A viagem da gripe
Os altos índices de hospitalização e morte nos EUA chamam atenção para o inverno no Brasil. Não há motivo para pânico, mas vacinar-se será imprescindível
Há 100 anos, teve início a mais terrível pandemia da história, a gripe espanhola. De março de 1918 a abril de 1919, 50 milhões de pessoas morreram infectadas, o equivalente, na época, a 3% da população mundial. Um século se passou, criaram-se vacinas, há muito mais conhecimento sobre o vírus causador, o influenza, e no entanto a doença continua a surpreender — embora sem a letalidade de antes.
No inverno deste ano a gripe está fazendo estragos nos Estados Unidos. O número de internações até maio, na primavera e no fim da temporada da gripe, ultrapassará o triste recorde das 970 000, de 2015. As mortes podem chegar ao absurdo de 56 000. É uma estatística acachapante, que levou à adoção de medidas extraordinárias, como a montagem de tendas de triagem e postos de atendimento nas calçadas. Até cirurgias eletivas de outras doenças chegaram a ser canceladas para a abertura de leitos destinados a pacientes com gripe. A questão que se impõe: como é possível, mesmo com tanto avanço da medicina, que a gripe ainda mate?

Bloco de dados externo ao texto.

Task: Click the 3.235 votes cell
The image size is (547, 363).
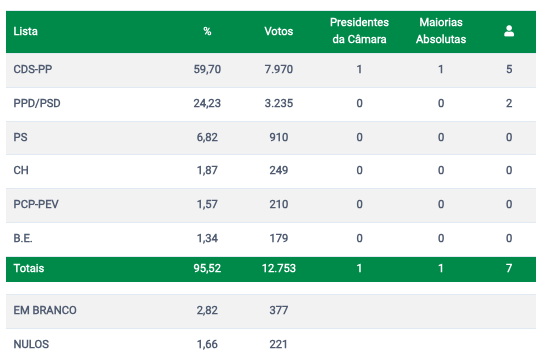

A explicação está nas características da doença. O vírus da gripe sofre mutações a todo momento. Não há outro microrganismo com tal capacidade. Para sobreviver, ele se adapta ao ambiente mudando constantemente a forma como as proteínas de sua superfície são organizadas, enganando, assim, as vacinas. As mutações mais drásticas (e menos comuns) deflagram novos subtipos (ou cepas) com particularidades genéticas inéditas. O subtipo responsável pela atual epidemia americana é o H3N2, uma versão agressiva e com imensa capacidade de alastramento. Ele provoca os mesmos sintomas de qualquer outra gripe, só que mais intensos, em especial entre crianças e idosos. Dada a velocidade de mudança do vírus, há uma corrida muitas vezes inútil para a fabricação de novas vacinas. Isso porque a intensa mutação do vírus da gripe faz com que elas cheguem à população já envelhecidas, obsoletas.
A composição da vacina é definida anualmente pela Organização Mundial da Saúde, após cada inverno. A partir da coleta de mais de uma centena de subtipos que circularam no mundo todo durante a estação, a entidade define as quatro cepas que deverão ser prevalentes no ano seguinte. As mutações mais drásticas são também as mais difíceis de prever, como foi o caso do H3N2. A vacina atualmente usada nos Estados Unidos previa combate a essa modalidade — mas o vírus já está levemente alterado, o que faz com que a vacina perca eficácia. O vírus H3N2, na verdade, não é novo. Ele surgiu em 1968, causando a chamada gripe de Hong Kong, a terceira maior epidemia do século XX. De lá para cá, nunca deixou de circular, ainda que de forma mais restrita. Ele se torna mais ou menos agressivo a depender da mutação e da prevalência sazonal.
A gripe que assola os Estados Unidos já chegou ao Brasil, com setenta infecções e quatro mortes, a maior parte nas regiões Sul e Sudeste. Muitos dos casos foram trazidos por pessoas que visitaram os Estados Unidos ao longo deste inverno. Mas o cenário que se verifica no Hemisfério Norte muito provavelmente não se repetirá no Brasil. Não há certeza de que a versão do H3N2 será tão virulenta por aqui — as mutações podem ou não ser as mesmas. Além disso, a vacina utilizada no Brasil deverá ter resultados melhores. Fabricada pelo Instituto Butantan, ela está sendo desenvolvida para combater uma versão mais próxima do H3N2 em circulação nos Estados Unidos. Tomá-la, dizem os especialistas, é compulsório. “Mesmo quando a imunização não protege totalmente, ela torna a infecção mais branda”, diz o infectologista Celso Granato, da Universidade Federal de São Paulo. O recado torna-se ainda mais relevante diante da habitual baixa adesão do brasileiro à vacina da gripe. O início da campanha de vacinação está previsto para abril.